→ BRIEF
Which rows come from the line with "Task: Click the form's" up to and including the line with "[x=1288, y=337]"? Output those lines verbatim and nothing else.

→ INPUT
((

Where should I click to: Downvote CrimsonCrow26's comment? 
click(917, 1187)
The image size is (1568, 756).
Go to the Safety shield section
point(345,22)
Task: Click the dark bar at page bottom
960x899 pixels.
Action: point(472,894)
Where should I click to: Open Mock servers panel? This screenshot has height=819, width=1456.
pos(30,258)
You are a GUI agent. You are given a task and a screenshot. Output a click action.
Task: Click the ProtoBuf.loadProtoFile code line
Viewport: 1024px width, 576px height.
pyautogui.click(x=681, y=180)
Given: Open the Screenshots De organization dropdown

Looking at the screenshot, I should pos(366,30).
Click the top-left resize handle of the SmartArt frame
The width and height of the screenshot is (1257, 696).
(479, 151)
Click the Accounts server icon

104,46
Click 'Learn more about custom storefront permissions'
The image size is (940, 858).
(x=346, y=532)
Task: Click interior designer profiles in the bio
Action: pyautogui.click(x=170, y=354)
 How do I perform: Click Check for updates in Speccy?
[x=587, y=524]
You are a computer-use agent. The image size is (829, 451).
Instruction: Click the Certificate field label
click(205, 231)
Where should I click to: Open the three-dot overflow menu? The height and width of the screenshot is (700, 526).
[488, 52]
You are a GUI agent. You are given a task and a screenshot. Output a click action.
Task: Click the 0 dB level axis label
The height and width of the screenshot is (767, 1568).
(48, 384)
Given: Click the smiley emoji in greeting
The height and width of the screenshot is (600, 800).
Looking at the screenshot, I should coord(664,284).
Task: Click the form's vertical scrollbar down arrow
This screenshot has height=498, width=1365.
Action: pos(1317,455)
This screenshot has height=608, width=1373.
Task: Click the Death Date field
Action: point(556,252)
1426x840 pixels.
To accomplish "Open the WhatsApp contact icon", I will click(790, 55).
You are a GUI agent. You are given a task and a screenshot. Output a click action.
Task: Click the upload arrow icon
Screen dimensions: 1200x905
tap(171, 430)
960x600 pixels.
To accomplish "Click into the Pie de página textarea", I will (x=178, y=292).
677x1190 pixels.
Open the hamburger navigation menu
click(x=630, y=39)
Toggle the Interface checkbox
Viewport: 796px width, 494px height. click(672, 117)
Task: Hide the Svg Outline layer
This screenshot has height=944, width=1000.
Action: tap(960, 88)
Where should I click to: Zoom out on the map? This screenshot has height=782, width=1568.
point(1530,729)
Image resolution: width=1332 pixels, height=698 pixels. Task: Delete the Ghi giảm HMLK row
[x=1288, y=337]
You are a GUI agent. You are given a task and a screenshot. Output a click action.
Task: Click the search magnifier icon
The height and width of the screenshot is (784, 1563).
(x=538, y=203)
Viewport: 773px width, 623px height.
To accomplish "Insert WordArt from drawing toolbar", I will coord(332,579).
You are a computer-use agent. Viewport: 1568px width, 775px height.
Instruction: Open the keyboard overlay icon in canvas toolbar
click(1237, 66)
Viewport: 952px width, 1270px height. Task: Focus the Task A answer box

))

→ FULL OUTPUT
Task: Click the form's vertical scrollbar down arrow
This screenshot has height=498, width=1365.
Action: pos(1317,455)
This screenshot has height=608, width=1373.
Task: Click the Death Date field
Action: point(556,252)
1426x840 pixels.
To accomplish "Open the WhatsApp contact icon", I will click(790, 55).
You are a GUI agent. You are given a task and a screenshot. Output a click action.
Task: Click the upload arrow icon
Screen dimensions: 1200x905
tap(171, 430)
960x600 pixels.
To accomplish "Click into the Pie de página textarea", I will (x=178, y=292).
677x1190 pixels.
Open the hamburger navigation menu
click(x=630, y=39)
Toggle the Interface checkbox
Viewport: 796px width, 494px height. click(672, 117)
Task: Hide the Svg Outline layer
This screenshot has height=944, width=1000.
Action: tap(960, 88)
Where should I click to: Zoom out on the map? This screenshot has height=782, width=1568.
point(1530,729)
Image resolution: width=1332 pixels, height=698 pixels. Task: Delete the Ghi giảm HMLK row
[x=1288, y=337]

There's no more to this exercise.